Saved entries
*** Begin section ***

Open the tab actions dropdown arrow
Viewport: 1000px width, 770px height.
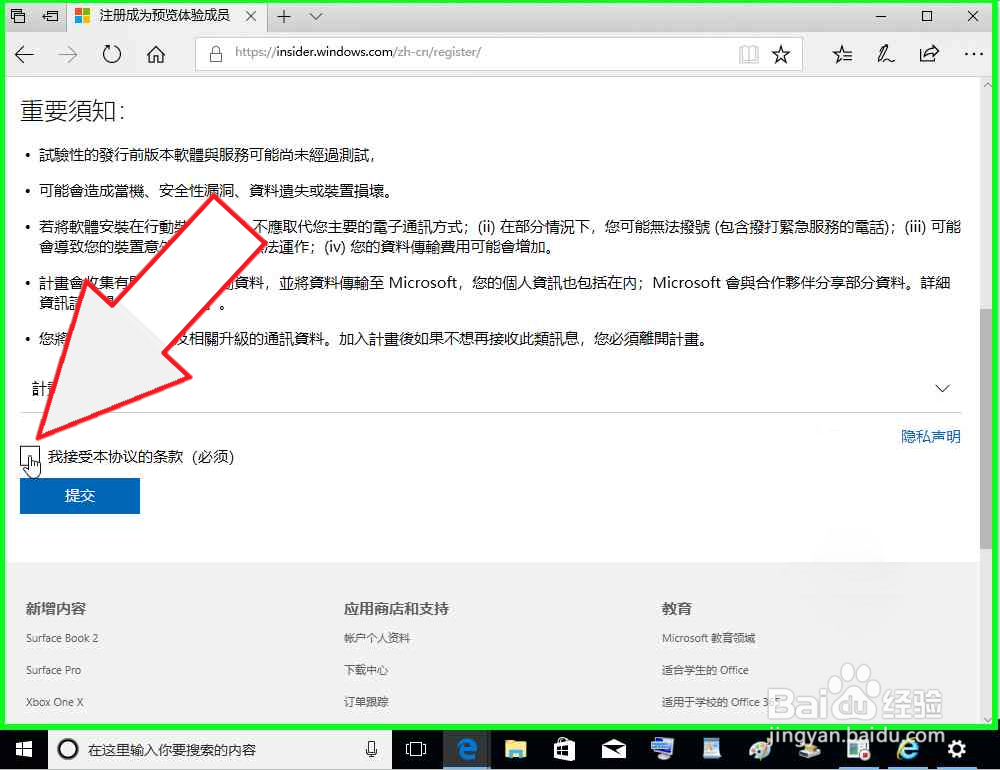(x=315, y=16)
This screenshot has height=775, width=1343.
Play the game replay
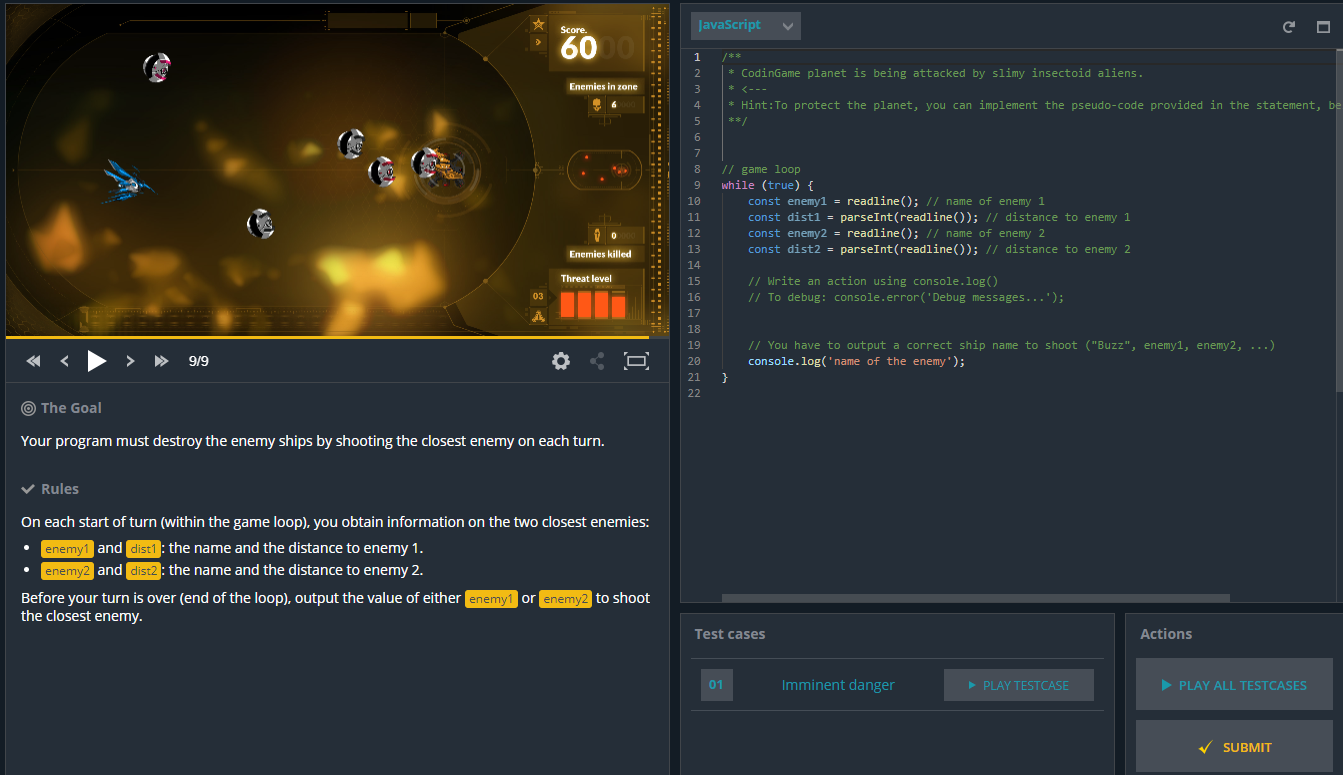coord(96,361)
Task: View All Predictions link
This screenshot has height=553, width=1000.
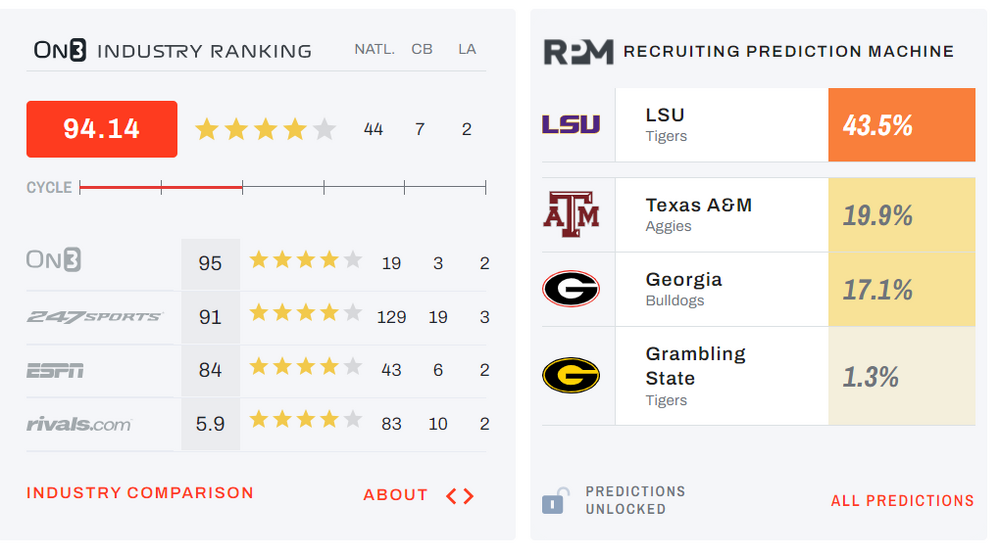Action: 902,501
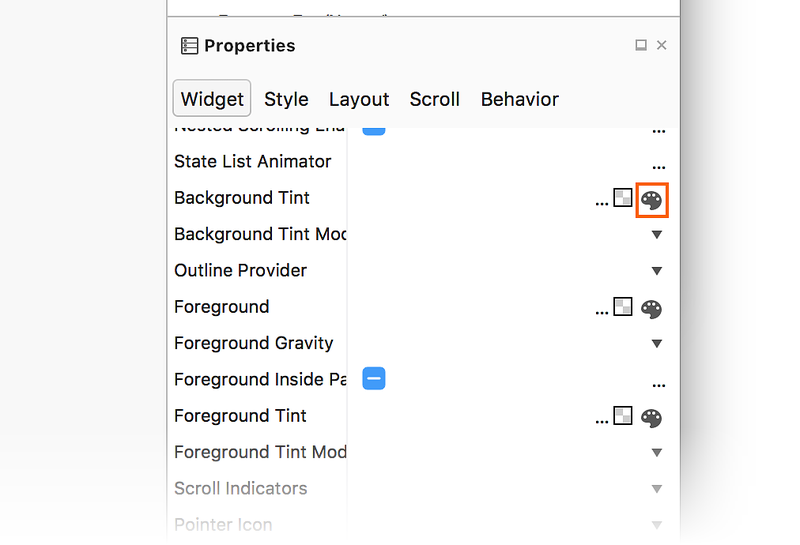
Task: Click the Foreground Tint transparent color swatch
Action: [x=623, y=416]
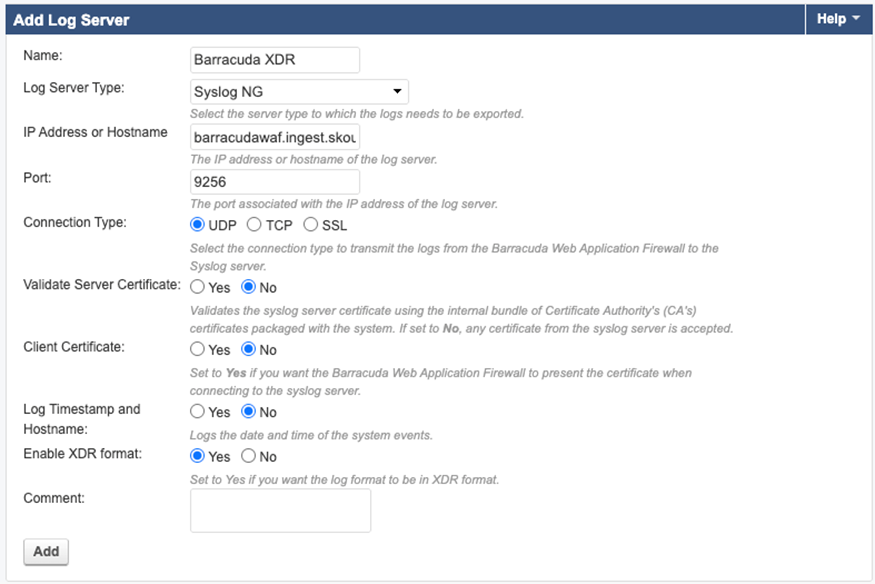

*** End section ***

▶ _WHAT THIS TASK INVOLVES_
Line by line, write out the entries exactly, and leave the pictures out.

▶ _YOUR SOLUTION_
Open the tab actions dropdown arrow
Viewport: 1000px width, 770px height.
(x=315, y=16)
This screenshot has height=775, width=1343.
Play the game replay
coord(96,361)
Task: View All Predictions link
This screenshot has height=553, width=1000.
Action: 902,501
Task: Click the Foreground Tint transparent color swatch
Action: [x=623, y=416]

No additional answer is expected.